Production of our newsprint is based almost exclusively on firm orders received. In this way, we avoid the necessity of maintaining large inventories. Newsprint is primarily sold to a number of large publishers in Europe. Typically, these publishers have had a long-term relationship with us lasting a number of years or, in some cases, decades. We negotiate supply contracts with most of such publishers annually, but sales outside Europe are based mostly on short-term contracts.
Following the closure of a paper machine at Voikkaa (with a capacity of 100,000 tons/year) on May 1, 2004, our Newsprint Division produces newsprint on 12 machines with total annual capacity of approximately 2.8 million tons at seven mills in Finland, Germany, the United Kingdom, France and Austria. In Finland, the division’s products are manufactured at two paper mills located in Kaipola and Kajaani. The division’s five other mills are located in Schongau and Schwedt, Germany; Shotton, Wales; Grand Couronne, France; and Steyrermühl, Austria.

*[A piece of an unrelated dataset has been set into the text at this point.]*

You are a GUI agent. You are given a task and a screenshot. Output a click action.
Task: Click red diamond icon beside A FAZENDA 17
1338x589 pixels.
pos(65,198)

The Kaipola, Schongau, Schwedt, Shotton, Grand Couronne and Steyrermühl mills each have their own deinking plants, which together processed approximately 2.3 million tons of waste paper in 2004. The recycled fiber content in our newsprint production is approximately 75%. In 2004, we decided to invest €18 million to increase the use of recycled paper by raising deinking capacity at our Kaipola mill in Finland to over 210,000 tons per year. We expect to complete this project during the second quarter of 2005. In addition, we decided to install a new power boiler at Shotton mill in Wales for a cost of €60 million.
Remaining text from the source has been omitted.